Aprender uses **nalgebra's SymmetricEigen** for covariance matrix eigendecomposition:

```rust,ignore
use nalgebra::{DMatrix, SymmetricEigen};

let cov_matrix = DMatrix::from_row_slice(n_features, n_features, &cov);
let eigen = SymmetricEigen::new(cov_matrix);

let eigenvalues = eigen.eigenvalues;   // sorted ascending by default
let eigenvectors = eigen.eigenvectors; // corresponding eigenvectors
```

**Why SymmetricEigen?**
- Covariance matrices are symmetric positive semi-definite
- Specialized algorithms (Jacobi, LAPACK SYEV) exploit symmetry
- Guarantees real eigenvalues and orthogonal eigenvectors
- More numerically stable than general eigendecomposition

### Numerical Stability

**Potential issues**:
1. **Catastrophic cancellation**: Subtracting nearly-equal numbers in covariance
2. **Eigenvalue precision**: Small eigenvalues may be computed inaccurately
3. **Degeneracy**: Multiple eigenvalues ≈ λ lead to non-unique eigenvectors

**Aprender's approach**:
- Use f32 (single precision) for memory efficiency
- Center data before covariance to reduce magnitude differences
- Sort eigenvalues/vectors explicitly (not relying on solver ordering)
- Components normalized to unit length (‖v_i‖ = 1)

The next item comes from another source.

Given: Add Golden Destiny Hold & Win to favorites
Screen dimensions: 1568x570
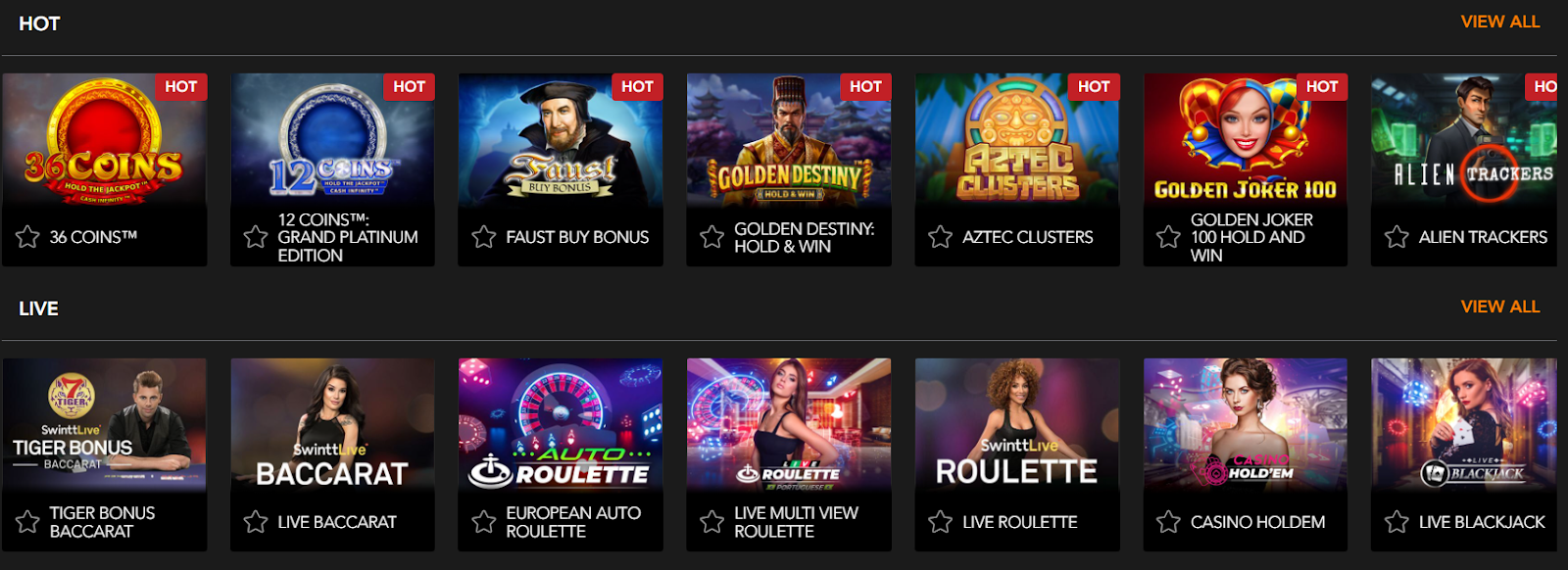Looking at the screenshot, I should [712, 237].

## Standardization Best Practice

**Always standardize before PCA**:

```rust,ignore
let mut scaler = StandardScaler::new();
let scaled = scaler.fit_transform(&data)?;
let mut pca = PCA::new(n_components);
let reduced = pca.fit_transform(&scaled)?;
```

**Why?**
- Features with larger scales dominate variance
- Example: Age (0-100) vs Income ($0-$1M) → Income dominates
- Standardization ensures each feature contributes equally

**When not to standardize**:
- Features already on same scale (e.g., all pixel intensities 0-255)
- Domain knowledge suggests unequal weighting is correct

## Comparison with Other Methods

| Method | Linear? | Supervised? | Preserves | Use Case |
|--------|---------|-------------|-----------|----------|
| PCA | Yes | No | Variance | Unsupervised, visualization |
| LDA | Yes | Yes | Class separation | Classification preprocessing |
| t-SNE | No | No | Local structure | Visualization only |
| Autoencoders | No | No | Reconstruction | Non-linear compression |
| Feature selection | N/A | Optional | Original features | Interpretability |

**PCA advantages**:
- Fast (closed-form solution)
- Deterministic (no random initialization)
- Interpretable components (linear combinations)
- Mathematical guarantees (optimal variance preservation)

## Example: Iris Dataset

Complete example from `examples/pca_iris.rs`:

```rust,ignore
use aprender::preprocessing::{PCA, StandardScaler};
use aprender::traits::Transformer;

// 1. Standardize
let mut scaler = StandardScaler::new();
let scaled = scaler.fit_transform(&iris_data)?;

// 2. Apply PCA (4D → 2D)
let mut pca = PCA::new(2);
let reduced = pca.fit_transform(&scaled)?;

// 3. Analyze results
let var_ratio = pca.explained_variance_ratio().unwrap();
println!("Variance captured: {:.1}%",
         var_ratio.iter().sum::<f32>() * 100.0);

// 4. Reconstruct
let reconstructed_scaled = pca.inverse_transform(&reduced)?;
let reconstructed = scaler.inverse_transform(&reconstructed_scaled)?;

// 5. Compute reconstruction error
let rmse = compute_rmse(&iris_data, &reconstructed);
println!("Reconstruction RMSE: {:.4}", rmse);
```

**Typical results**:
- PC1 + PC2 capture ~96% of Iris variance
- 2D projection enables visualization of 3 species
- RMSE ≈ 0.18 (small reconstruction error)

## Further Reading

- **Foundations**: Jolliffe, I.T. "Principal Component Analysis" (2002)
- **SVD connection**: PCA via SVD instead of covariance eigendecomposition
- **Kernel PCA**: Non-linear extension using kernel trick
- **Incremental PCA**: Online algorithm for streaming data
- **Randomized PCA**: Approximate PCA for very high dimensions (p > 10,000)

## API Reference

```rust,ignore
// Constructor
pub fn new(n_components: usize) -> Self

// Transformer trait
fn fit(&mut self, x: &Matrix<f32>) -> Result<(), &'static str>
fn transform(&self, x: &Matrix<f32>) -> Result<Matrix<f32>, &'static str>

// Accessors
pub fn explained_variance(&self) -> Option<&[f32]>
pub fn explained_variance_ratio(&self) -> Option<&[f32]>
pub fn components(&self) -> Option<&Matrix<f32>>

// Reconstruction
pub fn inverse_transform(&self, x: &Matrix<f32>) -> Result<Matrix<f32>, &'static str>
```

**See also**:
- `preprocessing::StandardScaler` - Always use before PCA
- `examples/pca_iris.rs` - Complete walkthrough
- `traits::Transformer` - Composable preprocessing pipeline